------ Information shown
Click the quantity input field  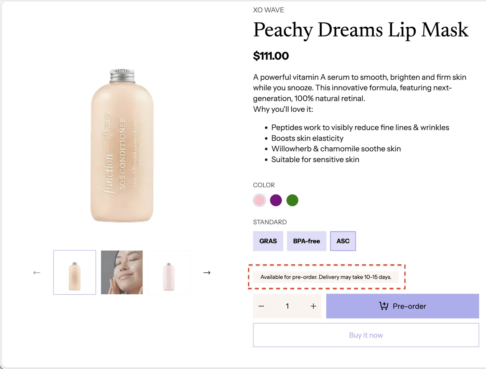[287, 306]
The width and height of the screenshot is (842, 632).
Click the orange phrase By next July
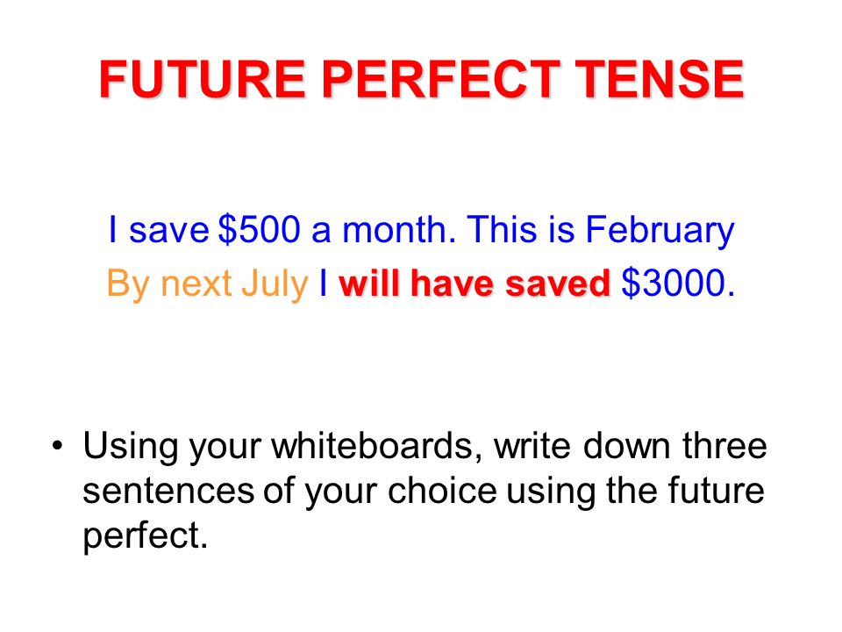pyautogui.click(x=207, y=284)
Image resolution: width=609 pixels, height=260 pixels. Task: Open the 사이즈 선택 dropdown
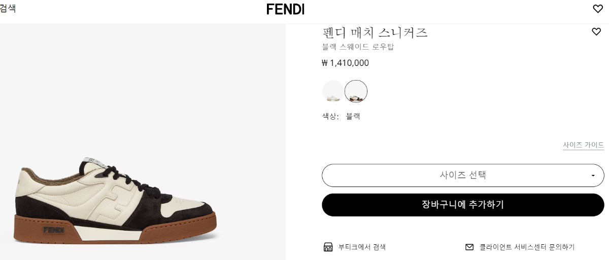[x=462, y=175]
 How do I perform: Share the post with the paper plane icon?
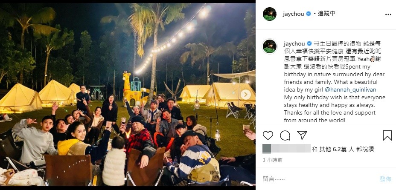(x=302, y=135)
------------
------ Information shown
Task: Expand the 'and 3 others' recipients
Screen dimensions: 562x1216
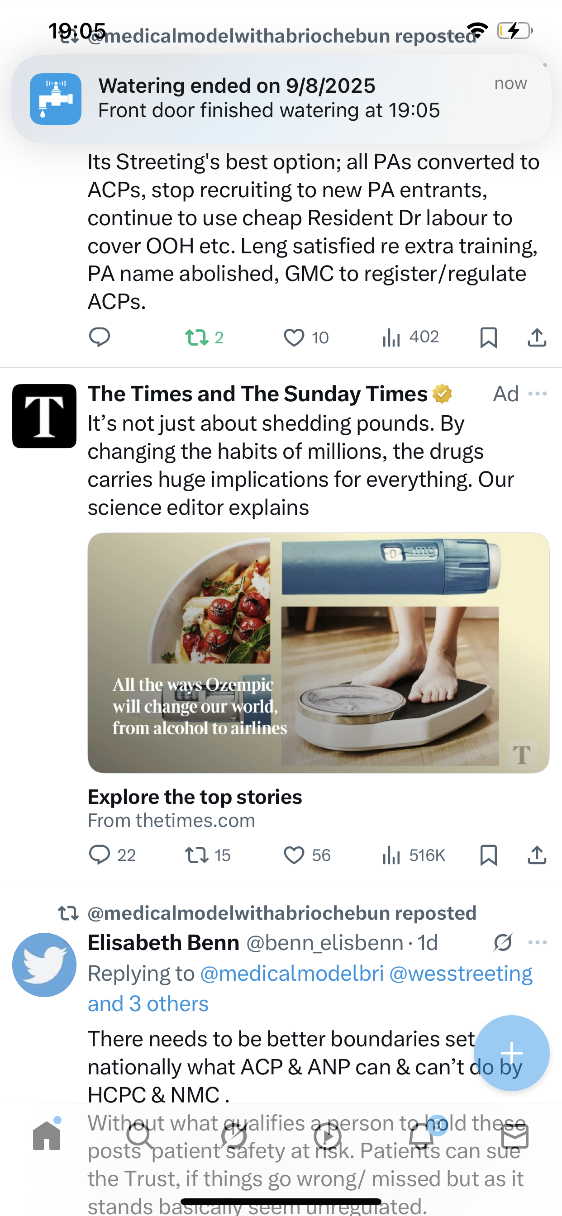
------------
Your goal:
List every line in the listing above that contains the word "height".

Exercise result:
The width and height of the screenshot is (842, 632).
Image resolution: width=609 pixels, height=260 pixels. Task: Open the 사이즈 선택 dropdown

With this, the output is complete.